§ DOCUMENT PASSAGE:
<<<<
Friday, July 18, 2025

Microsoft Unveils ‘Mu’: Lightweight AI Model for Fast On-Device Assistance

Microsoft unveils AI model Mu for fast on device help on Copilot PCs

Microsoft has introduced a compact AI model named Mu, designed to run locally on Copilot+ PCs using the device’s Neural Processing Unit (NPU). Unlike cloud-dependent models, Mu offers real-time, low-latency assistance directly on the device, starting with integration into the Windows Settings app for users in the Windows Insider Dev Channel. Users can interact with it using natural language queries like “turn on night light,” and get instant responses.

What Sets Mu Apart?
Mu is built with 330 million parameters and follows a Transformer encoder-decoder architecture, enabling it to separately process inputs and outputs. This design boosts speed and responsiveness, generating over 100 tokens per second—significantly faster than other models in its class.

The model was trained using Azure A100 GPUs and refined with advanced AI techniques like grouped-query attention and rotary positional embeddings, which help maintain performance on constrained hardware.

To ensure broad compatibility, Microsoft collaborated with Intel, AMD, and Qualcomm, optimizing Mu through post-training quantization for efficient use of 8-bit and 16-bit integer formats. On the Surface Laptop 7, Mu clocks over 200 tokens per second, outperforming Microsoft’s earlier, slower prototype, Phi LoRA, while maintaining high accuracy.

Trained for Real-World Use
Mu’s training dataset was expanded to 3.6 million samples and now supports hundreds of Windows settings. Innovations like prompt tuning and noise injection enhance its ability to understand diverse, real-world queries.

Part of a Bigger Vision
Mu represents Microsoft’s strategic shift to on-device AI, building upon earlier research from models like Phi and Phi Silica. As Copilot+ PCs become more prevalent, Mu is expected to play a central role in enabling fast, secure, and intelligent user experiences without relying on the cloud.
>>>>
Items listed in a dataset
<<<<
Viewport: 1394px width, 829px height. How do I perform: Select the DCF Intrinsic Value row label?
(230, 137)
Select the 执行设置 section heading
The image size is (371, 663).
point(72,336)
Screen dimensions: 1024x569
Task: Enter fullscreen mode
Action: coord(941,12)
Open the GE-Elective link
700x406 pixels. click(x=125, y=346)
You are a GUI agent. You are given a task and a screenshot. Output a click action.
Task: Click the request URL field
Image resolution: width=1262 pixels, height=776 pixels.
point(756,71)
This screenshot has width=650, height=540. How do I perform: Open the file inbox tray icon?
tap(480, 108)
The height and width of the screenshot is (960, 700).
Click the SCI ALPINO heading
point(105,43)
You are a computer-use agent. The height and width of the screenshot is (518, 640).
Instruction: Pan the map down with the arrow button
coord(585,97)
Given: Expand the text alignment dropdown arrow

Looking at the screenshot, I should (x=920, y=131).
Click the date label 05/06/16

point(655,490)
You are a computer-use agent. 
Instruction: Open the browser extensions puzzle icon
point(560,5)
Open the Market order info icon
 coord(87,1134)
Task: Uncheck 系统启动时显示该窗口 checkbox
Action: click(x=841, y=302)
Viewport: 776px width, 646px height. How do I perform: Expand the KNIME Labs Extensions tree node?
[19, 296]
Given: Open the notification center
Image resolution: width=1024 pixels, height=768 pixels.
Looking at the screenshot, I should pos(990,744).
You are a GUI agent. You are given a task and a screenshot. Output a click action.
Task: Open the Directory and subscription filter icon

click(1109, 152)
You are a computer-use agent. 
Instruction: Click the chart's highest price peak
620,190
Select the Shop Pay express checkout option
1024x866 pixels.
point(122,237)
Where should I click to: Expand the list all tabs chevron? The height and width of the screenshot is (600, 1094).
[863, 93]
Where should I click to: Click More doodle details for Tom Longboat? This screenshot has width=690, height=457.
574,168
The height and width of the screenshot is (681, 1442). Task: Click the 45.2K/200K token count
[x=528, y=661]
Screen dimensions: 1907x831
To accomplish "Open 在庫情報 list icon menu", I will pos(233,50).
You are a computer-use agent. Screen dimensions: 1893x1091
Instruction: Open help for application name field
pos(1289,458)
>>>>
§ EXERCISE: Update the Mu article from "What Sets Mu" to "on constrained hardware." by replacing "responsiveness" with "efficiency".

§ EXERCISE ANSWER:
What Sets Mu Apart?
Mu is built with 330 million parameters and follows a Transformer encoder-decoder architecture, enabling it to separately process inputs and outputs. This design boosts speed and efficiency, generating over 100 tokens per second—significantly faster than other models in its class.

The model was trained using Azure A100 GPUs and refined with advanced AI techniques like grouped-query attention and rotary positional embeddings, which help maintain performance on constrained hardware.